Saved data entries
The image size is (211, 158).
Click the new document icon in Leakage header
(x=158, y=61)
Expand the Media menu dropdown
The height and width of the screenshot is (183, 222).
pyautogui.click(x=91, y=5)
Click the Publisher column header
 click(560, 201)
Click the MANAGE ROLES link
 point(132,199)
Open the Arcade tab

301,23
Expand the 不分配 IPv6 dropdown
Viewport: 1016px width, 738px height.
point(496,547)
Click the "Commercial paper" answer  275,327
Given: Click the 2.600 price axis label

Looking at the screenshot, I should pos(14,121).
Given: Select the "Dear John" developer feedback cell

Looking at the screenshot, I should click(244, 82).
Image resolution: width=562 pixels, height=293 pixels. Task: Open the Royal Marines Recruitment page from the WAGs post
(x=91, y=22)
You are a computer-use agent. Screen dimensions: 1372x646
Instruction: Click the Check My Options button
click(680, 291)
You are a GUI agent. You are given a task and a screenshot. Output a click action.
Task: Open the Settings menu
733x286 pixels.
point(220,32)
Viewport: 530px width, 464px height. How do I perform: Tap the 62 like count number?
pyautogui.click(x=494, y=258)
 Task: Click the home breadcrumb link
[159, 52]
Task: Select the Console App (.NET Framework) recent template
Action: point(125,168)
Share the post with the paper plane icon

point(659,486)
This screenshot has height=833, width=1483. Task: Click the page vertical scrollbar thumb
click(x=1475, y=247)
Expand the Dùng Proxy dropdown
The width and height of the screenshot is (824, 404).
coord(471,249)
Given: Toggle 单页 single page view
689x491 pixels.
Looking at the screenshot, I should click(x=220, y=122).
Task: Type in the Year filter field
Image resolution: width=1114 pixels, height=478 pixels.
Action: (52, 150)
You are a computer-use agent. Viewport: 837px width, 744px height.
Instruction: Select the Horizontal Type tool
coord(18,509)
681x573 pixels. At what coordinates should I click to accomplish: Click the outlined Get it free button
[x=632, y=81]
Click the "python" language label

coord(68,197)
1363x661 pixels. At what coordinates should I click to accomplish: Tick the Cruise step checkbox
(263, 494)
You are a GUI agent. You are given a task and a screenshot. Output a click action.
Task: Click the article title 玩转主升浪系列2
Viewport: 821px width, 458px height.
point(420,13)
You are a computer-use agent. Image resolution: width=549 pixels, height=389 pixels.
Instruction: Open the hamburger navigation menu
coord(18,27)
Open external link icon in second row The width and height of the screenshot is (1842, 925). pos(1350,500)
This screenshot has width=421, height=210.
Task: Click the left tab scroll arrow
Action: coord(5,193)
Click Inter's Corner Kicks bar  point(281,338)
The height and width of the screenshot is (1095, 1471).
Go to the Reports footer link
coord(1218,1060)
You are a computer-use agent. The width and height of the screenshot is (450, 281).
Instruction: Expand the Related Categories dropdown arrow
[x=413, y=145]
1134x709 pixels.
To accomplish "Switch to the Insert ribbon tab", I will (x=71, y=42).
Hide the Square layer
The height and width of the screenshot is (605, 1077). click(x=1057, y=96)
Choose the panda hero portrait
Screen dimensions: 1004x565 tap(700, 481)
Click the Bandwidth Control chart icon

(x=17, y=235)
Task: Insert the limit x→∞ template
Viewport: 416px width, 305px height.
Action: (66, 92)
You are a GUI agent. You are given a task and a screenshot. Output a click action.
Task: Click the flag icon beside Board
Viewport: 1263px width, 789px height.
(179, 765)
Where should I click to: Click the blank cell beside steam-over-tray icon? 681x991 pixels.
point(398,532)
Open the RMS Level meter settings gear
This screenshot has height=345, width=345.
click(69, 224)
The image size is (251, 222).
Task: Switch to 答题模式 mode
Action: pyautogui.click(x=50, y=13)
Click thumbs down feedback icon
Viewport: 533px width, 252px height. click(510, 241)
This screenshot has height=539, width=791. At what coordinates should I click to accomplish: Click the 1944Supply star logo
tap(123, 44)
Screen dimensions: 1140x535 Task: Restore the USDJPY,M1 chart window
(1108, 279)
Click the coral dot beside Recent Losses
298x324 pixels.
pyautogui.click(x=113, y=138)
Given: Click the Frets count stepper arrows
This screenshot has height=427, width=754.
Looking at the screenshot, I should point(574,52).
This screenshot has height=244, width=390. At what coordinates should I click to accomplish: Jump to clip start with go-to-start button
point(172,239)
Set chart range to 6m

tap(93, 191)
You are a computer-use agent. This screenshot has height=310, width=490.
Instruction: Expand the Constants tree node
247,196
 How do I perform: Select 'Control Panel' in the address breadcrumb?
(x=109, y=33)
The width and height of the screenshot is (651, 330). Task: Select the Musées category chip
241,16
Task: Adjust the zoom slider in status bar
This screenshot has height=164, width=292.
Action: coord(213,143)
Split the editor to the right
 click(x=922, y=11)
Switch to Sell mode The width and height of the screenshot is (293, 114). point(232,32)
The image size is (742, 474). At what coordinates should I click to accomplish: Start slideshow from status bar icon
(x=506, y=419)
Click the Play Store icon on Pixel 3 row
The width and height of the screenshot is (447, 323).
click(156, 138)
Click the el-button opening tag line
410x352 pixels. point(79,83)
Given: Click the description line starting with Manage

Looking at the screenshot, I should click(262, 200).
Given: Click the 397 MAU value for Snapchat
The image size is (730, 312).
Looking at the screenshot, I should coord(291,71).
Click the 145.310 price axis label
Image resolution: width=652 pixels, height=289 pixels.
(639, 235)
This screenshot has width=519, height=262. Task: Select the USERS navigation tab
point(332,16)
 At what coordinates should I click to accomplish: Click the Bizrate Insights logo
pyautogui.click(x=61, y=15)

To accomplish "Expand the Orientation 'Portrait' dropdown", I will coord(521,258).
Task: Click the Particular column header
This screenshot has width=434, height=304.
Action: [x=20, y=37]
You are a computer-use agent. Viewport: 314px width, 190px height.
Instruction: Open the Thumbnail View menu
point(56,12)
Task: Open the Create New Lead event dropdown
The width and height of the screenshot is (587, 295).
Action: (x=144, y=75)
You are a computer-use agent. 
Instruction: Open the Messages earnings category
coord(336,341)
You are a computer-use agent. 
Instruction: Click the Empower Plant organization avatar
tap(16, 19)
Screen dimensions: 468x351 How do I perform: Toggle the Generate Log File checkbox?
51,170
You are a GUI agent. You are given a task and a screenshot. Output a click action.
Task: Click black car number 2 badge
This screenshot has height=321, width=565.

# Problem to work on
With nothing left out, copy every record exactly.

# Answer to this task
The image size is (211, 158).
Click the new document icon in Leakage header
(x=158, y=61)
Expand the Media menu dropdown
The height and width of the screenshot is (183, 222).
pyautogui.click(x=91, y=5)
Click the Publisher column header
 click(560, 201)
Click the MANAGE ROLES link
 point(132,199)
Open the Arcade tab

301,23
Expand the 不分配 IPv6 dropdown
Viewport: 1016px width, 738px height.
point(496,547)
Click the "Commercial paper" answer  275,327
Given: Click the 2.600 price axis label

Looking at the screenshot, I should pos(14,121).
Given: Select the "Dear John" developer feedback cell

Looking at the screenshot, I should click(244, 82).
Image resolution: width=562 pixels, height=293 pixels. Task: Open the Royal Marines Recruitment page from the WAGs post
(x=91, y=22)
You are a computer-use agent. Screen dimensions: 1372x646
Instruction: Click the Check My Options button
click(680, 291)
You are a GUI agent. You are given a task and a screenshot. Output a click action.
Task: Open the Settings menu
733x286 pixels.
point(220,32)
Viewport: 530px width, 464px height. How do I perform: Tap the 62 like count number?
pyautogui.click(x=494, y=258)
 Task: Click the home breadcrumb link
[159, 52]
Task: Select the Console App (.NET Framework) recent template
Action: point(125,168)
Share the post with the paper plane icon

point(659,486)
This screenshot has height=833, width=1483. Task: Click the page vertical scrollbar thumb
click(x=1475, y=247)
Expand the Dùng Proxy dropdown
The width and height of the screenshot is (824, 404).
coord(471,249)
Given: Toggle 单页 single page view
689x491 pixels.
Looking at the screenshot, I should click(x=220, y=122).
Task: Type in the Year filter field
Image resolution: width=1114 pixels, height=478 pixels.
Action: (52, 150)
You are a computer-use agent. Viewport: 837px width, 744px height.
Instruction: Select the Horizontal Type tool
coord(18,509)
681x573 pixels. At what coordinates should I click to accomplish: Click the outlined Get it free button
[x=632, y=81]
Click the "python" language label

coord(68,197)
1363x661 pixels. At what coordinates should I click to accomplish: Tick the Cruise step checkbox
(263, 494)
You are a GUI agent. You are given a task and a screenshot. Output a click action.
Task: Click the article title 玩转主升浪系列2
Viewport: 821px width, 458px height.
point(420,13)
You are a computer-use agent. Image resolution: width=549 pixels, height=389 pixels.
Instruction: Open the hamburger navigation menu
coord(18,27)
Open external link icon in second row The width and height of the screenshot is (1842, 925). pos(1350,500)
This screenshot has width=421, height=210.
Task: Click the left tab scroll arrow
Action: coord(5,193)
Click Inter's Corner Kicks bar  point(281,338)
The height and width of the screenshot is (1095, 1471).
Go to the Reports footer link
coord(1218,1060)
You are a computer-use agent. The width and height of the screenshot is (450, 281).
Instruction: Expand the Related Categories dropdown arrow
[x=413, y=145]
1134x709 pixels.
To accomplish "Switch to the Insert ribbon tab", I will (x=71, y=42).
Hide the Square layer
The height and width of the screenshot is (605, 1077). click(x=1057, y=96)
Choose the panda hero portrait
Screen dimensions: 1004x565 tap(700, 481)
Click the Bandwidth Control chart icon

(x=17, y=235)
Task: Insert the limit x→∞ template
Viewport: 416px width, 305px height.
Action: (66, 92)
You are a GUI agent. You are given a task and a screenshot. Output a click action.
Task: Click the flag icon beside Board
Viewport: 1263px width, 789px height.
(179, 765)
Where should I click to: Click the blank cell beside steam-over-tray icon? 681x991 pixels.
point(398,532)
Open the RMS Level meter settings gear
This screenshot has height=345, width=345.
click(69, 224)
The image size is (251, 222).
Task: Switch to 答题模式 mode
Action: pyautogui.click(x=50, y=13)
Click thumbs down feedback icon
Viewport: 533px width, 252px height. click(510, 241)
This screenshot has height=539, width=791. At what coordinates should I click to accomplish: Click the 1944Supply star logo
tap(123, 44)
Screen dimensions: 1140x535 Task: Restore the USDJPY,M1 chart window
(1108, 279)
Click the coral dot beside Recent Losses
298x324 pixels.
pyautogui.click(x=113, y=138)
Given: Click the Frets count stepper arrows
This screenshot has height=427, width=754.
Looking at the screenshot, I should point(574,52).
This screenshot has height=244, width=390. At what coordinates should I click to accomplish: Jump to clip start with go-to-start button
point(172,239)
Set chart range to 6m

tap(93, 191)
You are a computer-use agent. This screenshot has height=310, width=490.
Instruction: Expand the Constants tree node
247,196
 How do I perform: Select 'Control Panel' in the address breadcrumb?
(x=109, y=33)
The width and height of the screenshot is (651, 330). Task: Select the Musées category chip
241,16
Task: Adjust the zoom slider in status bar
This screenshot has height=164, width=292.
Action: coord(213,143)
Split the editor to the right
 click(x=922, y=11)
Switch to Sell mode The width and height of the screenshot is (293, 114). point(232,32)
The image size is (742, 474). At what coordinates should I click to accomplish: Start slideshow from status bar icon
(x=506, y=419)
Click the Play Store icon on Pixel 3 row
The width and height of the screenshot is (447, 323).
click(156, 138)
Click the el-button opening tag line
410x352 pixels. point(79,83)
Given: Click the description line starting with Manage

Looking at the screenshot, I should click(262, 200).
Given: Click the 397 MAU value for Snapchat
The image size is (730, 312).
Looking at the screenshot, I should coord(291,71).
Click the 145.310 price axis label
Image resolution: width=652 pixels, height=289 pixels.
(639, 235)
This screenshot has width=519, height=262. Task: Select the USERS navigation tab
point(332,16)
 At what coordinates should I click to accomplish: Click the Bizrate Insights logo
pyautogui.click(x=61, y=15)

To accomplish "Expand the Orientation 'Portrait' dropdown", I will coord(521,258).
Task: Click the Particular column header
This screenshot has width=434, height=304.
Action: [x=20, y=37]
You are a computer-use agent. Viewport: 314px width, 190px height.
Instruction: Open the Thumbnail View menu
point(56,12)
Task: Open the Create New Lead event dropdown
The width and height of the screenshot is (587, 295).
Action: (x=144, y=75)
You are a computer-use agent. 
Instruction: Open the Messages earnings category
coord(336,341)
You are a computer-use agent. 
Instruction: Click the Empower Plant organization avatar
tap(16, 19)
Screen dimensions: 468x351 How do I perform: Toggle the Generate Log File checkbox?
51,170
You are a GUI agent. You are given a task and a screenshot. Output a click action.
Task: Click black car number 2 badge
This screenshot has height=321, width=565.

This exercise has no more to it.